## Exercise brief
Your answer should be the complete data, copied exactly.

## Exercise input
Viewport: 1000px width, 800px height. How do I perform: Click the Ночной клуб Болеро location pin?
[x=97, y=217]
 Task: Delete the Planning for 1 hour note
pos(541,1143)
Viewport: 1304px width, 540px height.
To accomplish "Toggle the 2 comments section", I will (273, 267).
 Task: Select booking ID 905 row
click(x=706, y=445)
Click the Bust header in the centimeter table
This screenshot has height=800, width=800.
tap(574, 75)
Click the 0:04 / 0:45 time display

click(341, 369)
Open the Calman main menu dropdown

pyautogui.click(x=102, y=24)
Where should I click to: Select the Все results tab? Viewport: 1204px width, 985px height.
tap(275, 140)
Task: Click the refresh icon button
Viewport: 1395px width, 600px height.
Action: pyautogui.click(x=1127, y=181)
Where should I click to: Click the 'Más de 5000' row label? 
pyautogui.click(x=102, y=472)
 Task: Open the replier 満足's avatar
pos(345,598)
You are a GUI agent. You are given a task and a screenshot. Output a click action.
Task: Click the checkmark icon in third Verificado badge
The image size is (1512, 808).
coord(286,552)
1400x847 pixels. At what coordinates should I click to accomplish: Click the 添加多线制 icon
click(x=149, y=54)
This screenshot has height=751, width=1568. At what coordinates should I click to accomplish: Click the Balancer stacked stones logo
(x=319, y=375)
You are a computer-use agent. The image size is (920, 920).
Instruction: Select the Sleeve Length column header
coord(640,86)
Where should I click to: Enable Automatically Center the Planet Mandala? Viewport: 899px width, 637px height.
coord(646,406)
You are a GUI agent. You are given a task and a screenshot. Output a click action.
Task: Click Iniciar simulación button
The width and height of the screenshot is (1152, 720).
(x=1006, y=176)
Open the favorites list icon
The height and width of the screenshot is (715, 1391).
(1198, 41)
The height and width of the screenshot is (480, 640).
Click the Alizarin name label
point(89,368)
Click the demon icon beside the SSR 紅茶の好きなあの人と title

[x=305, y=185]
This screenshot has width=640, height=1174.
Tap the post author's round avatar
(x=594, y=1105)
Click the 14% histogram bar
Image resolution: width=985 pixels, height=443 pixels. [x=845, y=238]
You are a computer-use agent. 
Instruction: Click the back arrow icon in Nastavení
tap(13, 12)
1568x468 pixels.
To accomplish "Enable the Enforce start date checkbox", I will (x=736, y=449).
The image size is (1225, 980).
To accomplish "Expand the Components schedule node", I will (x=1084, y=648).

## Response
Viewport: 1000px width, 800px height. How do I perform: Click the Ночной клуб Болеро location pin?
[x=97, y=217]
 Task: Delete the Planning for 1 hour note
pos(541,1143)
Viewport: 1304px width, 540px height.
To accomplish "Toggle the 2 comments section", I will (273, 267).
 Task: Select booking ID 905 row
click(x=706, y=445)
Click the Bust header in the centimeter table
This screenshot has height=800, width=800.
tap(574, 75)
Click the 0:04 / 0:45 time display

click(341, 369)
Open the Calman main menu dropdown

pyautogui.click(x=102, y=24)
Where should I click to: Select the Все results tab? Viewport: 1204px width, 985px height.
tap(275, 140)
Task: Click the refresh icon button
Viewport: 1395px width, 600px height.
Action: pyautogui.click(x=1127, y=181)
Where should I click to: Click the 'Más de 5000' row label? 
pyautogui.click(x=102, y=472)
 Task: Open the replier 満足's avatar
pos(345,598)
You are a GUI agent. You are given a task and a screenshot. Output a click action.
Task: Click the checkmark icon in third Verificado badge
The image size is (1512, 808).
coord(286,552)
1400x847 pixels. At what coordinates should I click to accomplish: Click the 添加多线制 icon
click(x=149, y=54)
This screenshot has height=751, width=1568. At what coordinates should I click to accomplish: Click the Balancer stacked stones logo
(x=319, y=375)
You are a computer-use agent. The image size is (920, 920).
Instruction: Select the Sleeve Length column header
coord(640,86)
Where should I click to: Enable Automatically Center the Planet Mandala? Viewport: 899px width, 637px height.
coord(646,406)
You are a GUI agent. You are given a task and a screenshot. Output a click action.
Task: Click Iniciar simulación button
The width and height of the screenshot is (1152, 720).
(x=1006, y=176)
Open the favorites list icon
The height and width of the screenshot is (715, 1391).
(1198, 41)
The height and width of the screenshot is (480, 640).
Click the Alizarin name label
point(89,368)
Click the demon icon beside the SSR 紅茶の好きなあの人と title

[x=305, y=185]
This screenshot has width=640, height=1174.
Tap the post author's round avatar
(x=594, y=1105)
Click the 14% histogram bar
Image resolution: width=985 pixels, height=443 pixels. [x=845, y=238]
You are a computer-use agent. 
Instruction: Click the back arrow icon in Nastavení
tap(13, 12)
1568x468 pixels.
To accomplish "Enable the Enforce start date checkbox", I will (x=736, y=449).
The image size is (1225, 980).
To accomplish "Expand the Components schedule node", I will (x=1084, y=648).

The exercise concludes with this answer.